Earlier, military convoys believed to belong to Prigozhin’s Wagner forces were seen in the town of Elets moving north along a highway towards the capital Moscow.
“Now the moment has come when blood can be shed,” he said. “Therefore, realizing all the responsibility for the fact that Russian blood will be shed from one side, we will turn our convoys around and go in the opposite direction to our field camps.”
Russian President Vladimir Putin had mobilized Russian troops on Saturday to put down what he called an armed rebellion by Prigozhin’s Wagner forces, whose fighters had claimed control of the southern Russian city of Rostov-on-Don.
Prigozhin has accused Russia’s top military brass of ordering a rocket attack on Wagner’s field camps in Ukraine, where “huge numbers” of his fighters had been killed.
Prigozhin’s decision to halt the march towards Moscow came after negotiations with Belarusian President Alexander Lukashenko aimed at deescalating the situation.
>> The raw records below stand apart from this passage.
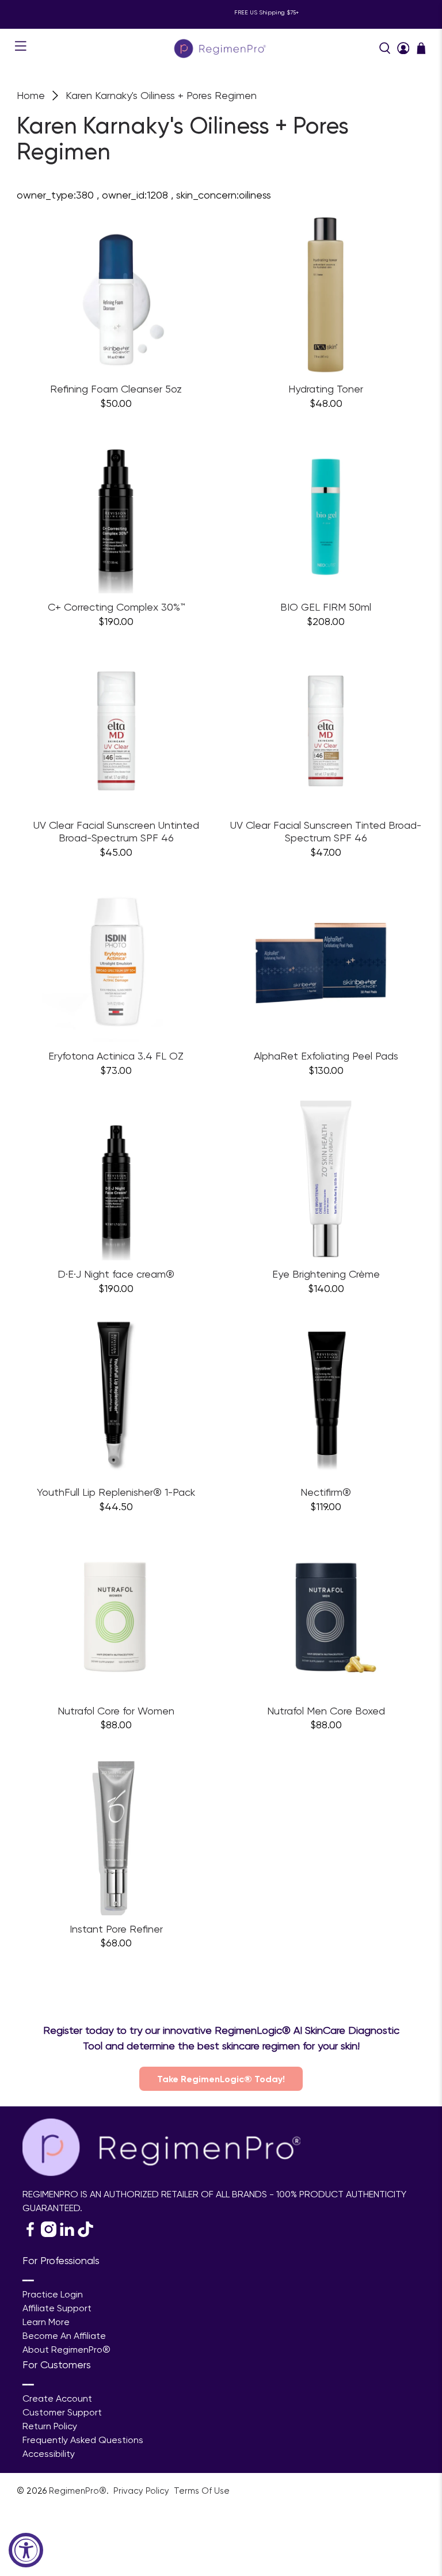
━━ (28, 2280)
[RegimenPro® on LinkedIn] (67, 2233)
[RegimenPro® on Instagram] (48, 2233)
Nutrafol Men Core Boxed (326, 1711)
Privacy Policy (142, 2491)
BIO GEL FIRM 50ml (325, 607)
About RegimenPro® (66, 2349)
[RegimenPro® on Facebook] (30, 2233)
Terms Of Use (202, 2491)
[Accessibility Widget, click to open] (26, 2550)
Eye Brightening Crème (326, 1274)
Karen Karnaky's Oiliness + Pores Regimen (161, 95)
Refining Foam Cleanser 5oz (116, 389)
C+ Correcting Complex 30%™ (116, 607)
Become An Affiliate (64, 2335)
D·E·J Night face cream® (116, 1274)
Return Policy (49, 2426)
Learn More (46, 2321)
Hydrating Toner (325, 389)
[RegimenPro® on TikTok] (85, 2233)
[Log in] (403, 48)
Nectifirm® (325, 1492)
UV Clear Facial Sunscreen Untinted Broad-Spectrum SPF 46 (116, 831)
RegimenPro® (77, 2491)
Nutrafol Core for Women (116, 1711)
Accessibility (48, 2453)
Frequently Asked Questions (82, 2439)
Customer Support (62, 2412)
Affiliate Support (57, 2308)
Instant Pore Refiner (116, 1929)
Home (31, 95)
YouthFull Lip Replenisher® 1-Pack (116, 1492)
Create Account (57, 2398)
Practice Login (52, 2294)
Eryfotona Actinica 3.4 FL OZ (116, 1056)
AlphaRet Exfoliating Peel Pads (326, 1056)
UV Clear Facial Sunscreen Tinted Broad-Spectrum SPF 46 (325, 831)
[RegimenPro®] (221, 48)
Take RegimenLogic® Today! (221, 2079)
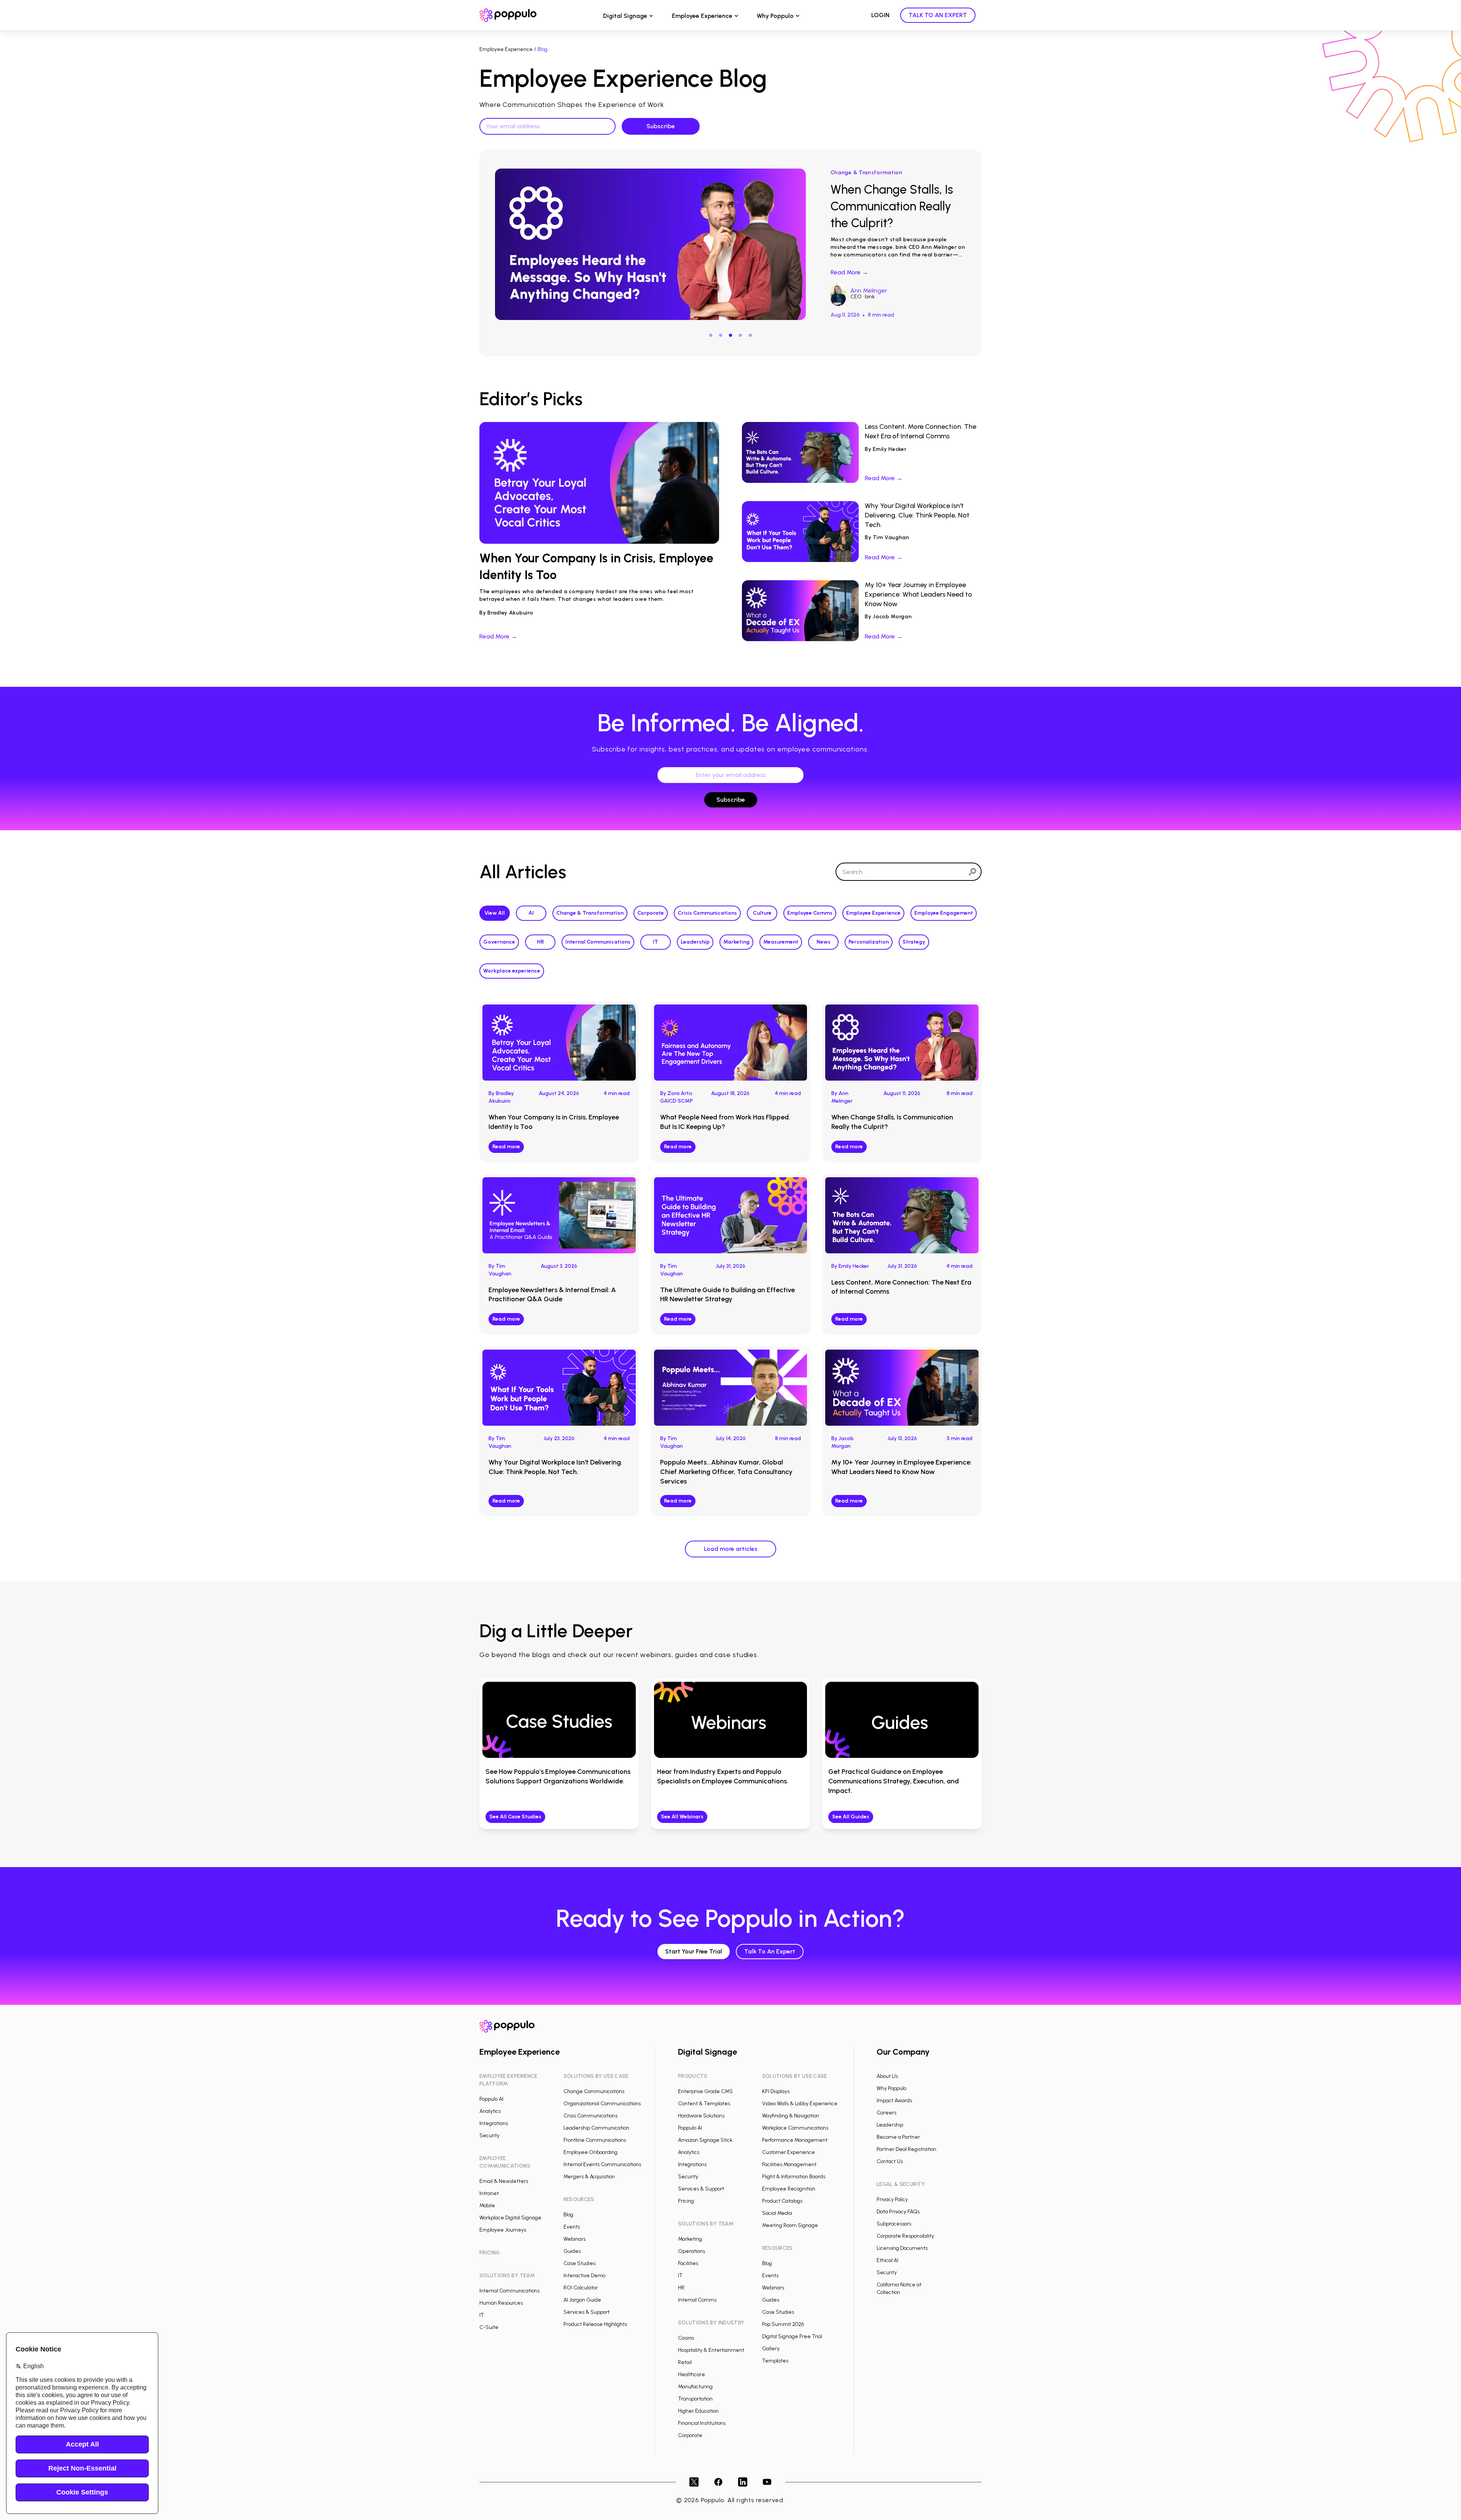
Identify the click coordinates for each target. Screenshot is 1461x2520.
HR (540, 942)
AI (531, 913)
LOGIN (880, 15)
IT (655, 942)
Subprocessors (894, 2224)
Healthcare (691, 2374)
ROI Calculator (580, 2287)
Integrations (493, 2123)
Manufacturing (695, 2386)
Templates (775, 2361)
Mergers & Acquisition (589, 2176)
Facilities (688, 2263)
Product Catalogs (782, 2201)
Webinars (574, 2239)
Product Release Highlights (595, 2324)
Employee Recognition (788, 2189)
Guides (572, 2251)
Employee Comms (809, 913)
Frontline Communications (594, 2140)
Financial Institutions (702, 2423)
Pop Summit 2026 (783, 2324)
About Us (887, 2076)
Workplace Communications (795, 2128)
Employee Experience (702, 15)
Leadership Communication (596, 2128)
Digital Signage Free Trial (792, 2336)
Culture (762, 913)
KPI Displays (775, 2091)
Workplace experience (511, 971)
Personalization (868, 942)
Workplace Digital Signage (510, 2217)
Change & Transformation (590, 913)
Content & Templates (704, 2103)
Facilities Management (789, 2164)
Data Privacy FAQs (898, 2211)
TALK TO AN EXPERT (938, 15)
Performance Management (795, 2140)
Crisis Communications (707, 913)
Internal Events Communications (602, 2164)
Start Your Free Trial (693, 1951)
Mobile (487, 2205)
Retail (685, 2362)
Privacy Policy (892, 2199)
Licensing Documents (902, 2248)
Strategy (913, 942)
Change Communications (593, 2091)
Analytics (490, 2111)
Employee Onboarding (590, 2152)
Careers (886, 2112)
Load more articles (731, 1548)
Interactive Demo (584, 2275)
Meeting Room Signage (790, 2225)
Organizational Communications (602, 2103)
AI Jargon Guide (582, 2300)
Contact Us (890, 2161)
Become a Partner (898, 2137)
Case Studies (579, 2263)
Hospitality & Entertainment (711, 2350)
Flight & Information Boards (793, 2176)
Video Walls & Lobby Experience (799, 2103)
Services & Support (586, 2312)
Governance (499, 942)
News (823, 942)
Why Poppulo (775, 15)
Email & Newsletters (503, 2181)
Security (489, 2135)
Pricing (686, 2201)
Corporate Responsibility (905, 2236)
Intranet (489, 2193)
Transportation (695, 2399)
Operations (691, 2251)
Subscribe (730, 799)
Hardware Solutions (701, 2115)
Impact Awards (894, 2100)
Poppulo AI (491, 2099)
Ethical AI (887, 2260)
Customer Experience (788, 2152)
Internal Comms (697, 2300)
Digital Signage (625, 15)
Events (571, 2227)
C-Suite (488, 2327)
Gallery (771, 2348)
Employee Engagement (943, 913)
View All (494, 913)
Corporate (650, 913)
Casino (686, 2338)
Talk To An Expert (769, 1951)
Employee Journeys (502, 2230)
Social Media (777, 2213)
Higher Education (698, 2411)
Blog (568, 2214)
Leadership (695, 942)
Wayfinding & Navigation (790, 2115)
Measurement (780, 942)
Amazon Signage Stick (705, 2140)
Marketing (736, 942)
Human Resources (501, 2303)
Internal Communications (597, 942)
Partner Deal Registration (906, 2149)
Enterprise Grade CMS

The terms appeared to include an amnesty for Wagner forces who had taken part in the armed mutiny against Russia.
“The negotiations lasted throughout the day,” Lukashenko’s press pool reported. “As a result, we came to an agreement on the inadmissibility of unleashing a bloody massacre on the territory of Russia.”
Wagner forces had been heading north in a convoy of trucks, tanks and infantry armored vehicles, which they hoped would have reached Moscow before being intercepted by the Russian army.